What color codes are you already using?

Official general NEC color codes disappeared decades ago, except for green, white, and grey. There are a few other colors which must be used in some areas, but they are not restricted only to those areas.
 
I am working in a data center where the voltages are from a wye circuit. The voltage is 415V line to line and 240V line to neutral. Does anyone know what the color code is for this?
If you also have a 208/120v system, use 480/277v colors, or vice versa.
 
If you don have a 480/277 system or dont plan on one you could use those but that could be a problem later if somone needs a step up.
I'd use Brown/Black/purple or violet
Neutral white with blue stripe or tape.
 
Yellow Brown Purple used to be the industry standard for 277/480, but was changed to Brown Orange Yellow because in low light conditions, brown and purple were hard to distinguish. Since that is not a standard US voltage, I wonder what colors are being used for that voltage in other countries?
 
Yellow Brown Purple used to be the industry standard for 277/480, but was changed to Brown Orange Yellow because in low light conditions, brown and purple were hard to distinguish. Since that is not a standard US voltage, I wonder what colors are being used for that voltage in other countries?
I believe most of the EU and now the UK have standardized on
Brown/black/grey light blue for neutral. Green with yellow stripe for ECG
My guess is 480/277 wont go away any time soon but this voltage class will become a 'standard' voltage.
 
For ungrounded conductors, 210.5(C)(1) and 215.12(C)(1) says that the means of identification shall be permitted to be by separate color coding, marking tape, tagging, or other approved means. Use what ever color you want, including black for all 3 phases, then just tag them to show the voltage system.
 
We should make a poll of what the color codes should be and if it needs a code change.
Manufacturers will keep pushing to use the international standard color code, the NEC would need to get changed
to allow light blue as the noodle and re-allow gray as a hot in such systems.
May not be far fetched as they did that for the EU power cords a while back.
 
It is pretty much useless to create a new 'national' color code, for phase conductors, unless you tear out and replace all existing wiring. Do you produce a cross reference sheet for previous installation s going back almost 100 years?
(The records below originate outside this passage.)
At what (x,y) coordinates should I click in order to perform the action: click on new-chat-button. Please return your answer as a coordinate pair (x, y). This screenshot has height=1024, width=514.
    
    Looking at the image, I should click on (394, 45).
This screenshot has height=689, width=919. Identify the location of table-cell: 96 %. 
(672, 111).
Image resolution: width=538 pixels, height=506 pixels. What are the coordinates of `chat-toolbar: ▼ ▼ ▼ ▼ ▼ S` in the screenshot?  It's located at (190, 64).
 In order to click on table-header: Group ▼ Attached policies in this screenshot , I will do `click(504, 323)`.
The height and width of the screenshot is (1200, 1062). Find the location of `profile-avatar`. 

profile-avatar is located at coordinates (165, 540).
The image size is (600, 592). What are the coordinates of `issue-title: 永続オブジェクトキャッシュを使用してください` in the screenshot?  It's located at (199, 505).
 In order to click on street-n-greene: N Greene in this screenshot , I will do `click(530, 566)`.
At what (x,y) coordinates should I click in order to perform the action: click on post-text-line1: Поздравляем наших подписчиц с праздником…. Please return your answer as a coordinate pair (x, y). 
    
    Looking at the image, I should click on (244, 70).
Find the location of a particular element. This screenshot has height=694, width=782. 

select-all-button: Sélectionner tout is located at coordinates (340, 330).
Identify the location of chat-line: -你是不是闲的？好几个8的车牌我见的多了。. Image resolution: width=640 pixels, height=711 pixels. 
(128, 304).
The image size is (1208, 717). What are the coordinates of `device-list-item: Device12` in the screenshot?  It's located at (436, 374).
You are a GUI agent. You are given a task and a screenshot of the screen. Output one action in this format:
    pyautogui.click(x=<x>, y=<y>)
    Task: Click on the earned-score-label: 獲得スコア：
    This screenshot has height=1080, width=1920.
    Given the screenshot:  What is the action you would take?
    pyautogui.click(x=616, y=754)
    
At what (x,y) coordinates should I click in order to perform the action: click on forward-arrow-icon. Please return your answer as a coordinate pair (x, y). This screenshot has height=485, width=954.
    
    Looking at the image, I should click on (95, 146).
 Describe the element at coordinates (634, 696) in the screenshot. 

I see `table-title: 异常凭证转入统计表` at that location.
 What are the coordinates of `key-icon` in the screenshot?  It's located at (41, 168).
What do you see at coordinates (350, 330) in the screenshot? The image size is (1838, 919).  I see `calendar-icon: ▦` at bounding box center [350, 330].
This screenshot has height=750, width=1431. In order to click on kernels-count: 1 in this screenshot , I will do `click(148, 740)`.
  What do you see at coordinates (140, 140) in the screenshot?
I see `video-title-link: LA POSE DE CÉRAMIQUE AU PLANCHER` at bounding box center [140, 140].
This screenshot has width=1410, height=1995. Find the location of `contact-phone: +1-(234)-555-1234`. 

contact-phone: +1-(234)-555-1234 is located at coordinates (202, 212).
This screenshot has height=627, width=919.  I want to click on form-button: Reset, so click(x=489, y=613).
I know many electricians like to think Brown, Orange, and Yellow is a universally used scheme, but it isn't. In 40 years I have never designed a piece of switchgear or a control panel that used multiple colors to denote phases, instead I have relied on wire numbers and labels.
 
Only for electric-vehicle chargers. The automotive industry is quite thoroughly entrenched with using black for grounded conductors.
(CMYK: cyan, magenta, yellow, black)

And trailers use White for the grounded conductor. Maybe the first trailer was wired by an electrician.
 
It is pretty much useless to create a new 'national' color code, for phase conductors, unless you tear out and replace all existing wiring.
Jim 416/240 is a new to North America system that utilities and transformer manufacturers are beginning to offer, there would not be any existing wiring to tear out around here.
And yeah I agree with this
I know many electricians like to think Brown, Orange, and Yellow is a universally used scheme, but it isn't.
Ill add 'natural grey' or white phase tape on larger wire is a much more common neutral color for 277 neutrals not gray, around here that is.
 
Only for electric-vehicle chargers. The automotive industry is quite thoroughly entrenched with using black for grounded conductors.
(CMYK: cyan, magenta, yellow, black)
VW, Audi, Porsche, Volvo are all brown for the negative frame red for the 12V. I dont believe they use black.
 
Jim 416/240 is a new to North America system that utilities and transformer manufacturers are beginning to offer, there would not be any existing wiring to tear out around here.

This goes beyond 416/240V. It deals with the vast number of already installed electrical installations. Any proposed color scheme that uses one of the existing common colors, of black, red, blue, yellow, brown or orange, would be a problem. You would never know if a single conductor was part of the new scheme or an existing one that is grandfathered in. I have seen people 'pitch a fit' when a motor starter had BOY on the line side and OBY on the load side so the motor turned in the correct direction. I have seen locations that would not allow BOY colors to feed their control panel because orange and yellow were reserved for 'foreign' voltages not controlled by the panel disconnect.
 
This goes beyond 416/240V. It deals with the vast number of already installed electrical installations. Any proposed color scheme that uses one of the existing common colors, of black, red, blue, yellow, brown or orange, would be a problem.
Wow yeah your really thinking it through.
I can just picture the conversation, I have herd debates about one color repeating,
Mostly around orange for 240 delta hi-legs in the same facility as BOY 480/277.
black, red, blue, yellow, brown or orange
are all taken in that case.
I think those are more of the exception than the norm, but who knows?
In that case go with all purple and number or stripe the wire.